→ **What is expected**:
Please give an exact transcription of the lines below, from the one that contains "Task: Click into the empty filepath text box" to the very last, with no other lines.

——————

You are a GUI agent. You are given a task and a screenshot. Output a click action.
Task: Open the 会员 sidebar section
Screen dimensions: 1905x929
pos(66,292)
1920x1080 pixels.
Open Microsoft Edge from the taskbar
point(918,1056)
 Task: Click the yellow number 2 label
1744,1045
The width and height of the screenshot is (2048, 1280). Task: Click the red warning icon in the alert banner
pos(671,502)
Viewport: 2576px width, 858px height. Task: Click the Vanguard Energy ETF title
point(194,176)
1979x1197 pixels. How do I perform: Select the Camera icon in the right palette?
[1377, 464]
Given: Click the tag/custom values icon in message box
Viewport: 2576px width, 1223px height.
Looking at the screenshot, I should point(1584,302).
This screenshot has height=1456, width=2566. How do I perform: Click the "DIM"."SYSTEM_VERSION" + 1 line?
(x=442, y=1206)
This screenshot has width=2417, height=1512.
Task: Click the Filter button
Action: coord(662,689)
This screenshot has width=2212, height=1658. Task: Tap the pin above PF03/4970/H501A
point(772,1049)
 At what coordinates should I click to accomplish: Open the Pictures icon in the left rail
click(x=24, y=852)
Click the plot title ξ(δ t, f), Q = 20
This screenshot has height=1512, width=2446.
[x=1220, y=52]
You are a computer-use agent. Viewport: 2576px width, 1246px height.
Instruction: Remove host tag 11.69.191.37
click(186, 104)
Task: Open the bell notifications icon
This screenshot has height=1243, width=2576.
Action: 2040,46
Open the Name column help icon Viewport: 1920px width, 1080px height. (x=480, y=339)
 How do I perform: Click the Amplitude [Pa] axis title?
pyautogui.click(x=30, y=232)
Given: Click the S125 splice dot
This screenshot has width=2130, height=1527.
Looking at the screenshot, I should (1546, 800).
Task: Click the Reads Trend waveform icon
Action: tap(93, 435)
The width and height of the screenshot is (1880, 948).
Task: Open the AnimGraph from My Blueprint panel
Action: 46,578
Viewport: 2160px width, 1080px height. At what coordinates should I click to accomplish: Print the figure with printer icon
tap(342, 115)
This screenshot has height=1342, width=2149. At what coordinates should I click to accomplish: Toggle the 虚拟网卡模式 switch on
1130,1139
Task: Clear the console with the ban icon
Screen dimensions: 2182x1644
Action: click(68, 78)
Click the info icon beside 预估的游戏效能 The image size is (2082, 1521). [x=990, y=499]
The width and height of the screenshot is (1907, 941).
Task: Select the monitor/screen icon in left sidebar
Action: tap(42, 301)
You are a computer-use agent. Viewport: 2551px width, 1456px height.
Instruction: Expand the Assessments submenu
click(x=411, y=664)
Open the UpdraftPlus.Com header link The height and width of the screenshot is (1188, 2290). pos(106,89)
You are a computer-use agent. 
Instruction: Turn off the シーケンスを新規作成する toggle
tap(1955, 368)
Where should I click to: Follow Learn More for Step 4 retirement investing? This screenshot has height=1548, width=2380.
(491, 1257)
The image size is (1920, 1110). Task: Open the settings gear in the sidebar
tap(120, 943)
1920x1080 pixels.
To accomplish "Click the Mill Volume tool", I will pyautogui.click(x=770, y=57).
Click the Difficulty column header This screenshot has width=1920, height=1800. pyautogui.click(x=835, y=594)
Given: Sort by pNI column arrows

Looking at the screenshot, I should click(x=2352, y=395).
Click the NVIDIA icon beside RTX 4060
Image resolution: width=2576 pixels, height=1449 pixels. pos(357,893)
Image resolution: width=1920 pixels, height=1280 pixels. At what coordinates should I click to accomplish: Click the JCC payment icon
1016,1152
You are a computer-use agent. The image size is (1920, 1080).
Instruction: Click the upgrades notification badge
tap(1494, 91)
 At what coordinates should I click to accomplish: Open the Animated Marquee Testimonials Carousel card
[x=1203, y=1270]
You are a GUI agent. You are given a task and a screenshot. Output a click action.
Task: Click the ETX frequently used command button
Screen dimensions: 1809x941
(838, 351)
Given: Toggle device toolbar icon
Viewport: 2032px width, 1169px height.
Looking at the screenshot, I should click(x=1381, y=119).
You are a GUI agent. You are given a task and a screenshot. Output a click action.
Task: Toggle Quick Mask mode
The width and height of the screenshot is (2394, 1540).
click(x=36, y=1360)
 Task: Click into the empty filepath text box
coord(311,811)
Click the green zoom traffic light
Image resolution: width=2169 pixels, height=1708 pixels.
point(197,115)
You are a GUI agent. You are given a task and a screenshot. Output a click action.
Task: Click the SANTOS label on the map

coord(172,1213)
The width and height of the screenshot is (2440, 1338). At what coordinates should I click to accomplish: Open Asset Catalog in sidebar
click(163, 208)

——————

→ **Written answer**:
 Task: Click into the empty filepath text box
coord(311,811)
Click the green zoom traffic light
Image resolution: width=2169 pixels, height=1708 pixels.
point(197,115)
You are a GUI agent. You are given a task and a screenshot. Output a click action.
Task: Click the SANTOS label on the map

coord(172,1213)
The width and height of the screenshot is (2440, 1338). At what coordinates should I click to accomplish: Open Asset Catalog in sidebar
click(163, 208)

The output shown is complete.